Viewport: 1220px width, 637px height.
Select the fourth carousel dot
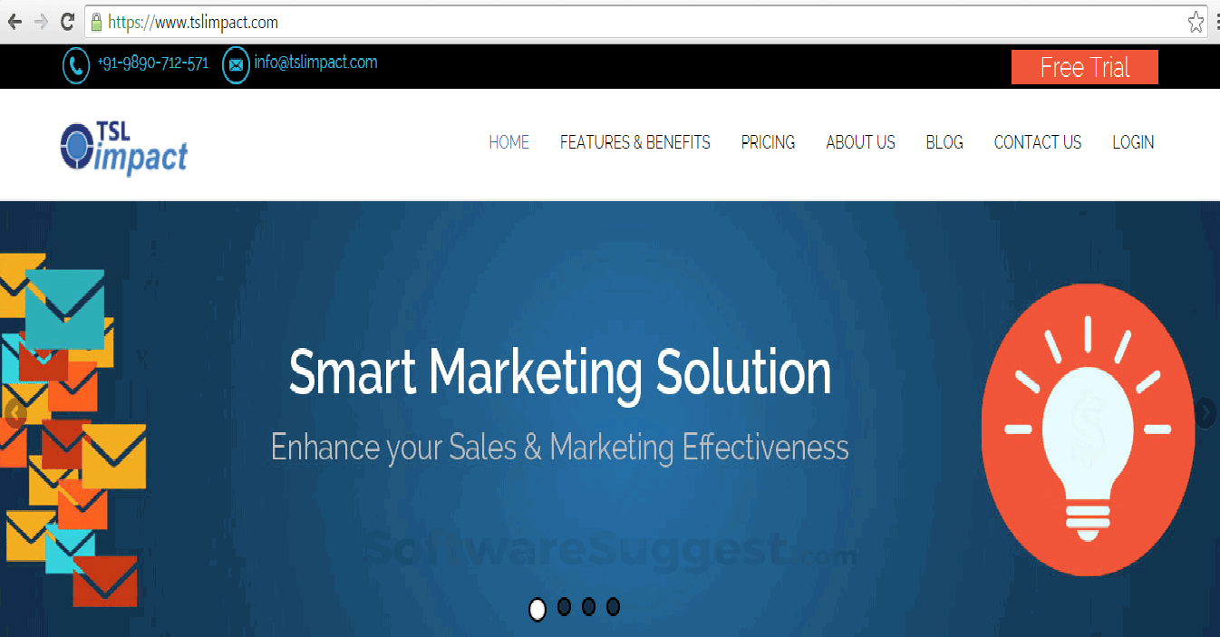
--
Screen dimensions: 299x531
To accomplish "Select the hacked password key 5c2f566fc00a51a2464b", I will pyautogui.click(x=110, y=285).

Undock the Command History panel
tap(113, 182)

(TASK TO COMPLETE)
Retype the portion of the data above that starts on the line with "Viewport: 1220px width, 637px height." and finishes on the line with "Select the fourth carousel dot", including both of those lines.

(THE COMPLETED TASK)
Viewport: 1220px width, 637px height.
Select the fourth carousel dot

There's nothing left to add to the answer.